OAuth 2.0은 구글이 "이 앱은 드라이브 파일을 읽을 수 있다"는 허락증(Access Token)을 대신 발급해줍니다.

근데 여기서 문제가 생겼어요.

OAuth 2.0은 "권한 위임"에 집중하다 보니, "이 사용자가 누구인가"를 표준으로 정의하지 않았어요.
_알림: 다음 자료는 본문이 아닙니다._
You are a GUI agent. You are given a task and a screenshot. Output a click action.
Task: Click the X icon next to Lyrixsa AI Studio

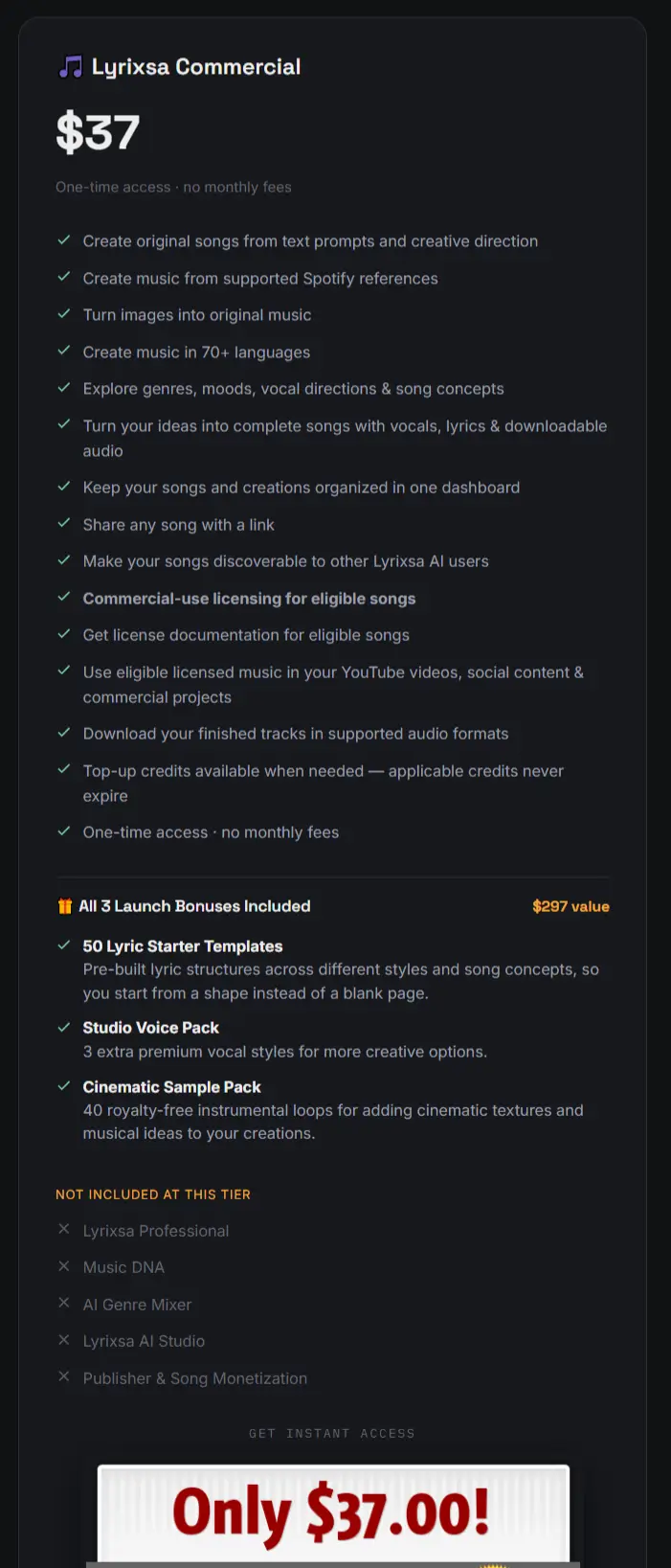[64, 1340]
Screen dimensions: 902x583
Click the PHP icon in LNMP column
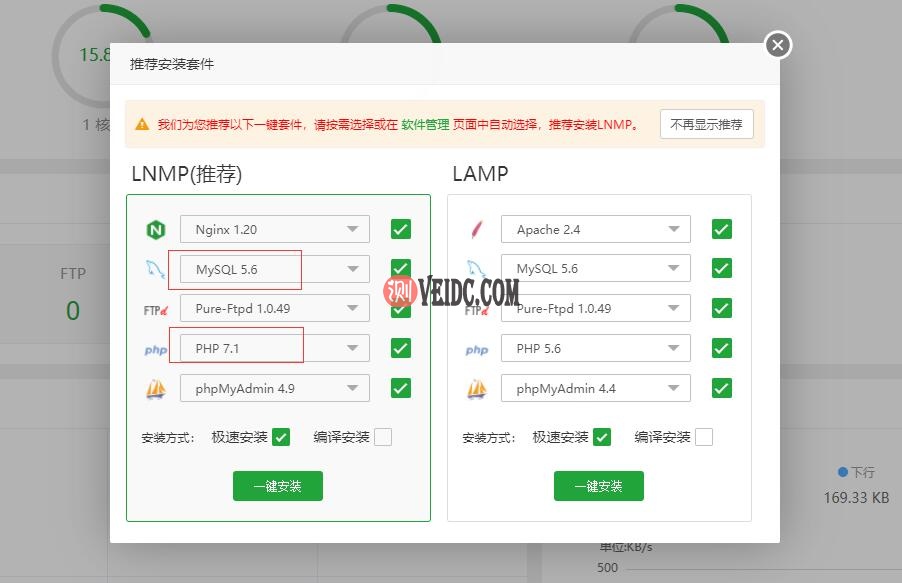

그래서 서비스마다 사용자 정보를 가져오는 방식이 제각각이었죠.

이 문제를 해결하기 위해 OAuth 2.0 위에 "사용자 인증" 기능을 표준으로 얹은 것이 바로 OIDC입니다.

---

OIDC의 등장인물

OIDC에는 3명의 주인공이 있어요.

역할	이름	실제 예시
사용자	End User	나 (로그인하는 사람)
내 정보를 관리하는 곳	Identity Provider (IdP)	구글, 카카오, 네이버
로그인을 요청하는 서비스	Relying Party (RP)	쇼핑몰, 블로그, 회사 앱

핵심은 이거예요.

내 비밀번호는 IdP(구글)만 알고, RP(쇼핑몰)는 절대 알 수 없다.

---

OIDC 흐름 한눈에 보기

아래는 "구글로 로그인" 버튼을 눌렀을 때 실제로 일어나는 일이에요.

sequenceDiagram actor 나 participant 쇼핑몰 participant 구글 나->>쇼핑몰: 로그인 버튼 클릭 쇼핑몰->>구글: 인증 요청 (client_id, scope=openid ...) 구글-->>나: 구글 로그인 화면 표시 나->>구글: ID/PW 입력 + 권한 허용 구글-->>나: 쇼핑몰로 리다이렉트 (code 전달) 나->>쇼핑몰: code 도착 쇼핑몰->>구글: code로 토큰 요청 (서버↔서버) 구글-->>쇼핑몰: ID Token + Access Token 발급 쇼핑몰-->>나: 로그인 완료!

단계별로 차근차근 살펴봅시다.

---

단계 1 — 인증 요청 (Authorization Request)

쇼핑몰이 구글에게 이렇게 요청해요.

https://accounts.google.com/o/oauth2/auth
  ?client_id=쇼핑몰_ID
  &redirect_uri=https://shop.example.com/callback
  &response_type=code
  &scope=openid email profile
  &state=abc123

주요 파라미터를 해석하면:

• client_id : 쇼핑몰이 구글에 등록된 ID
• redirect_uri : 로그인 후 사용자를 어디로 보낼지
• scope=openid : "OIDC를 쓸게요" 라는 선언. 이게 있어야 OIDC예요
• scope=email profile : 이메일, 이름도 알고 싶어요
• state : 나중에 위조 요청 방어에 쓰는 랜덤 값

---

단계 2 — 사용자 로그인

구글 로그인 화면이 뜨고, 사용자가 아이디/비밀번호를 입력해요.

구글은 인증에 성공하면 이런 화면을 보여줄 수도 있어요.

"쇼핑몰이 이메일과 이름을 요청합니다. 허용하시겠어요?"

---

단계 3 — Authorization Code 전달

사용자가 허락하면, 구글은 아까 쇼핑몰이 알려준 redirect_uri로 사용자를 보내요.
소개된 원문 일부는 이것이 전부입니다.